Jean Laguerre, a taciturn man in his mid-thirties, spent the day stationed behind a bar that had been converted to serve as his reception desk. When Nick approached the innkeeper, she saw that he was sorting through receipts and adding up figures.

Nick was grateful he spoke flawless English. She usually embarrassed herself trying to speak French to the natives. "Excuse me, M. Laguerre, but may I ask you something?"

"Of course." He scanned a yellow delivery slip while his fingers tapped the keys of an old adding machine.

"Is your wife here?" Nick kept her tone casual. "I'd like to ask her about one of the old houses around town."

"Adélie is in the kitchen." He nodded toward the back of the inn. "If you go in there, she will ask you to sample her fish stock. It tastes like dishwater and smells worse."

"Whoa."

He leveled a stern eye on her. "If you sample it, you will tell her it is ambrosia, or she will fret and burn my dinner for the next two weeks."

Nick cleared her throat, mostly to stop a rising chuckle. "I'm allergic to fish."
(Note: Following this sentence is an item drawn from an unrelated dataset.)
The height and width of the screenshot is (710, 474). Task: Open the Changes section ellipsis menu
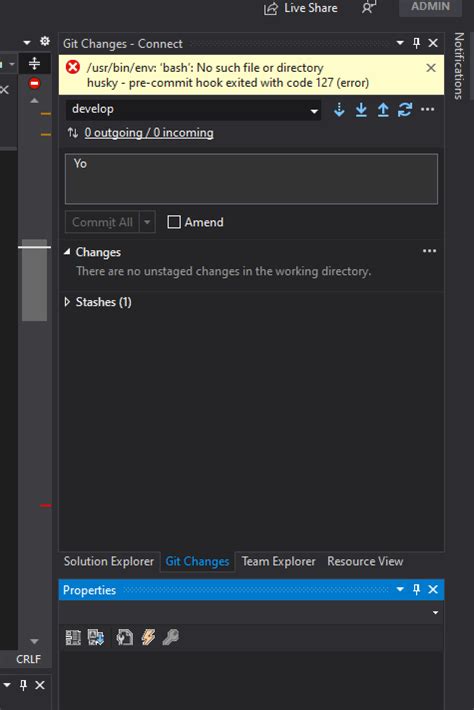coord(429,251)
"I wish that I were." He flipped over the receipt and began adding in figures from another.

Nick went back to the kitchen, where she found Adélie Laguerre at the sturdy old wooden table, up to her elbows in chopped vegetables and mushrooms. Table grapes, two fresh, braided natte aux pivots loaves, and a small bunch of garlic bulbs sat waiting their turn in the double-sided willow basket she took when she went to the village market.

French kitchens were a lot like Brit kitchens, Nick had noticed. Well, the French always had a bottle of wine standing around to be added to whatever was simmering in the pot for dinner, and they were a bit obsessive-compulsive about having fresh bread every day of the week. But the British were just as much a pain with their pots of tea and after-dinner puddings.

The dark-haired woman smiled as Nick came in, but like her husband did not stop working. "I just made up your room, mademoiselle. You are very tidy for an American."

Accustomed to the French way of delivering backhanded compliments, Nick grinned. "I travel light. Madame, the petrol station owner told me that you've lived in St. Valereye all your life. Is he right?"